Den Schluss bildeten drei Hell’s Angels auf Rollschuhen, sie stellten die Weisen aus dem Morgenland dar, und eine ortsbekannte Puffmutter schob eine Krippe auf Rädern vor sich her, das aufgepumpte Mutantenbaby darin – Schnabel aufgesperrt und die hervorquellenden Augen blutunterlaufen, der Heiligenschein über ihm aus einem alten Kleiderbügel gebastelt – zuckte mit seinen Flossen, wozu ein versteckter Lautsprecher »Hark! The Herald Angels Sing« plärrte.

Dustys Wagen an der Spitze der Prozession erreichte die Lieblingsjünger-Kirche, als die Glocken gerade Mitternacht schlugen. Sie kletterte auf die erhöhte hölzerne Bühne, von wo sie Publikum und Straße im Blick hatte, und ließ die Szene auf sich wirken: lachende, herumstolpernde, schreiende Menschen, unter Flutlicht wirbelnder Staub, Gerüche von gegrilltem Hundefleisch und schwarzgebranntem Gin durchzogen die weiche, warme Luft.

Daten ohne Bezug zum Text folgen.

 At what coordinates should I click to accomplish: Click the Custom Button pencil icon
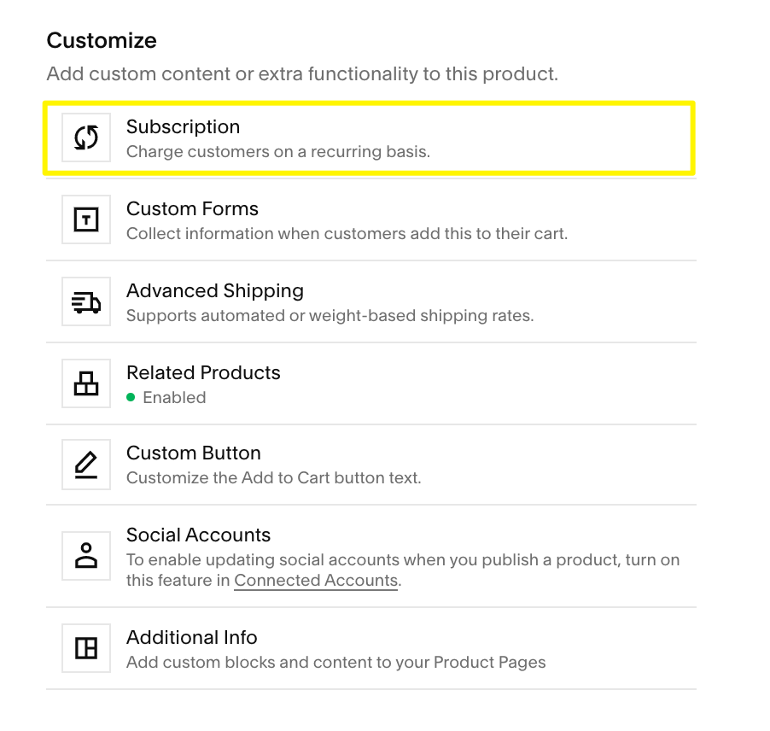point(86,465)
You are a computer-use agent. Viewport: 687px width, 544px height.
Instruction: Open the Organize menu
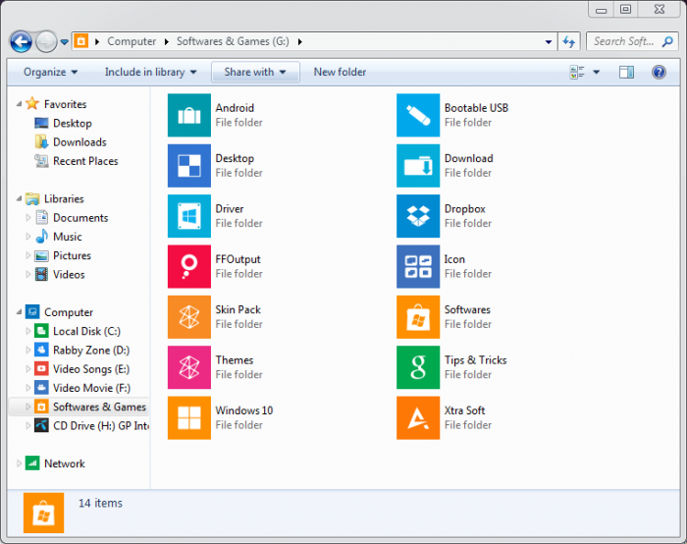(x=45, y=72)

Thomas Fink, ihr Vertrauter, Liebhaber und Systemanalytiker, erschien unauffällig neben der Plattform und reichte ihr ein Mikrofon hoch. Sie lächelten einander versteckt an, und dann wandte sie sich der Menge zu.

»Wer braucht schon Helden?«, rief sie. Sie machte eine Pause, um der Menge Zeit zu geben, die Aufmerksamkeit auf sie zu richten. »Gibt’s hier jemanden?« Den Block rauf und runter das Echo ihrer verstärkten Stimme. »Will jemand von euch der Meinung andrer Leute mehr trauen als der eigenen?«

Wie aus einer Kehle brüllten alle: »Nein!«

»Keine Gurus, kein Gott, keine Regierung«, fuhr sie fort, jetzt in ruhigerem Ton. »Nichts von solchem Scheiß. Nicht hier in der Free Zone.« Sie machte eine Pause und lächelte. »Und wir glauben verdammt noch mal nicht an den Weihnachtsmann.«

Großer Jubel im Publikum.

»Also lasst uns feiern.«

Ein halbes Dutzend Musiker in Guerillamontur kamen zu ihr auf die Plattform, und sie zog sich zurück. Leaping Larry hinter seinem Mischpult auf Rädern gab das Zeichen, und die Band legte los. Dusty nutzte die Gelegenheit, unauffällig hinter die Bühne zu verschwinden. Obwohl sie groß und gut trainiert war, machten Menschenmengen sie nervös – egal, wie sehr sie von denen geliebt wurde.

Thomas wartete. »Lass uns nach Haus fahren«, sagte sie ihm unter dem Stampfen der Musik ins Ohr. Sie fing an, ihre Kostümierung auszuziehen. Sie trug Sportkleidung darunter und Turnschuhe. Die Nachtluft fühlte sich gut an auf ihren nackten Armen. Dusty spannte die Muskeln und ließ sie wieder locker. »Meine Norton steht auf dem Parkplatz, hinter der Kirche.«

»Werden sie dich nicht vermissen?« Thomas ruckte den Kopf in Richtung der auf der Straße Tanzenden.

»Hab hart genug für sie gearbeitet in den letzten fünf Jahren, und das wissen sie. Komm mit, wir schwänzen einfach.« Sie nahm ihn mit beiden Händen beim Kopf und küsste ihm kalkuliert auf den Mund, sodass Widerrede für ihn unmöglich war.

Schon bald fuhren sie in die Hügel am Rand des Griffith-Parks hoch. Thomas saß eng hinter ihr, die Arme um ihren Körper geschlungen. Der 850-Kubikzentimeter-Motor des Motorrads dröhnte herausfordernd durch das verfallende Wohngebiet unter dem purpurnen Mond.